Recopiez à l'identique l'ensemble des lignes ci-dessous.

-*-*-

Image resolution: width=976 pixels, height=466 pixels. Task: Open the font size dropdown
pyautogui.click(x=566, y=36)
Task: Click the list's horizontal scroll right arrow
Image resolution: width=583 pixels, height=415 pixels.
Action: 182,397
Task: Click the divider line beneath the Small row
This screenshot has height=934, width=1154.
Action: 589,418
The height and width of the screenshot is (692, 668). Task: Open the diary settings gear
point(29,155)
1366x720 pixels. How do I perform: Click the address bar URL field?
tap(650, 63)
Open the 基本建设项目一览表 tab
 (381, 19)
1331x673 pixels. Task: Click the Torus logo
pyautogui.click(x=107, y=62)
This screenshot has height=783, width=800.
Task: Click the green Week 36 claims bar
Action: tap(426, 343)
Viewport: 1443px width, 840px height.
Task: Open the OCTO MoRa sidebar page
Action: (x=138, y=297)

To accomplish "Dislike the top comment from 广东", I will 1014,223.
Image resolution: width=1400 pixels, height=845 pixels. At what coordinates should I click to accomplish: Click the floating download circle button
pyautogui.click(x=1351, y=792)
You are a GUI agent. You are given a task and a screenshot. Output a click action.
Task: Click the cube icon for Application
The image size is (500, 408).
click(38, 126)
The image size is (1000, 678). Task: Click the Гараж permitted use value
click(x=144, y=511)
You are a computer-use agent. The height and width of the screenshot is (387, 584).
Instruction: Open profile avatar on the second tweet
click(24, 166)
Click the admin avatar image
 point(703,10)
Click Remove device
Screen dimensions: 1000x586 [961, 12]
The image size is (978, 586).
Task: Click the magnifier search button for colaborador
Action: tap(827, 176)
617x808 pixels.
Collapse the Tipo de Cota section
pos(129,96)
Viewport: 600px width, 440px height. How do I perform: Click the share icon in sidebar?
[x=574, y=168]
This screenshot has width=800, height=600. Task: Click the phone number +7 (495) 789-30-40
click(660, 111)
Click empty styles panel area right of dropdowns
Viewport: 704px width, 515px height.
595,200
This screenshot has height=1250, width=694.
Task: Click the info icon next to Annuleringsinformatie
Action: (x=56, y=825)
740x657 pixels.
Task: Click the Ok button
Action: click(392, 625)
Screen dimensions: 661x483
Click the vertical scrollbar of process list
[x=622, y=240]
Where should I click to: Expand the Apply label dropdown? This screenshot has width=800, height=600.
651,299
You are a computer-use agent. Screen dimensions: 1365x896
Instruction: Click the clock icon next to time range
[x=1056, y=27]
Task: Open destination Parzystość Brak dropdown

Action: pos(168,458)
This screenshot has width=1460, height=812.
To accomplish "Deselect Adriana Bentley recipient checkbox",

-*-*-

(Réponse attendue):
Image resolution: width=976 pixels, height=466 pixels. Task: Open the font size dropdown
pyautogui.click(x=566, y=36)
Task: Click the list's horizontal scroll right arrow
Image resolution: width=583 pixels, height=415 pixels.
Action: 182,397
Task: Click the divider line beneath the Small row
This screenshot has height=934, width=1154.
Action: 589,418
The height and width of the screenshot is (692, 668). Task: Open the diary settings gear
point(29,155)
1366x720 pixels. How do I perform: Click the address bar URL field?
tap(650, 63)
Open the 基本建设项目一览表 tab
 (381, 19)
1331x673 pixels. Task: Click the Torus logo
pyautogui.click(x=107, y=62)
This screenshot has height=783, width=800.
Task: Click the green Week 36 claims bar
Action: tap(426, 343)
Viewport: 1443px width, 840px height.
Task: Open the OCTO MoRa sidebar page
Action: (x=138, y=297)

To accomplish "Dislike the top comment from 广东", I will 1014,223.
Image resolution: width=1400 pixels, height=845 pixels. At what coordinates should I click to accomplish: Click the floating download circle button
pyautogui.click(x=1351, y=792)
You are a GUI agent. You are given a task and a screenshot. Output a click action.
Task: Click the cube icon for Application
The image size is (500, 408).
click(38, 126)
The image size is (1000, 678). Task: Click the Гараж permitted use value
click(x=144, y=511)
You are a computer-use agent. The height and width of the screenshot is (387, 584).
Instruction: Open profile avatar on the second tweet
click(24, 166)
Click the admin avatar image
 point(703,10)
Click Remove device
Screen dimensions: 1000x586 [961, 12]
The image size is (978, 586).
Task: Click the magnifier search button for colaborador
Action: tap(827, 176)
617x808 pixels.
Collapse the Tipo de Cota section
pos(129,96)
Viewport: 600px width, 440px height. How do I perform: Click the share icon in sidebar?
[x=574, y=168]
This screenshot has width=800, height=600. Task: Click the phone number +7 (495) 789-30-40
click(660, 111)
Click empty styles panel area right of dropdowns
Viewport: 704px width, 515px height.
595,200
This screenshot has height=1250, width=694.
Task: Click the info icon next to Annuleringsinformatie
Action: (x=56, y=825)
740x657 pixels.
Task: Click the Ok button
Action: click(392, 625)
Screen dimensions: 661x483
Click the vertical scrollbar of process list
[x=622, y=240]
Where should I click to: Expand the Apply label dropdown? This screenshot has width=800, height=600.
651,299
You are a computer-use agent. Screen dimensions: 1365x896
Instruction: Click the clock icon next to time range
[x=1056, y=27]
Task: Open destination Parzystość Brak dropdown

Action: pos(168,458)
This screenshot has width=1460, height=812.
To accomplish "Deselect Adriana Bentley recipient checkbox",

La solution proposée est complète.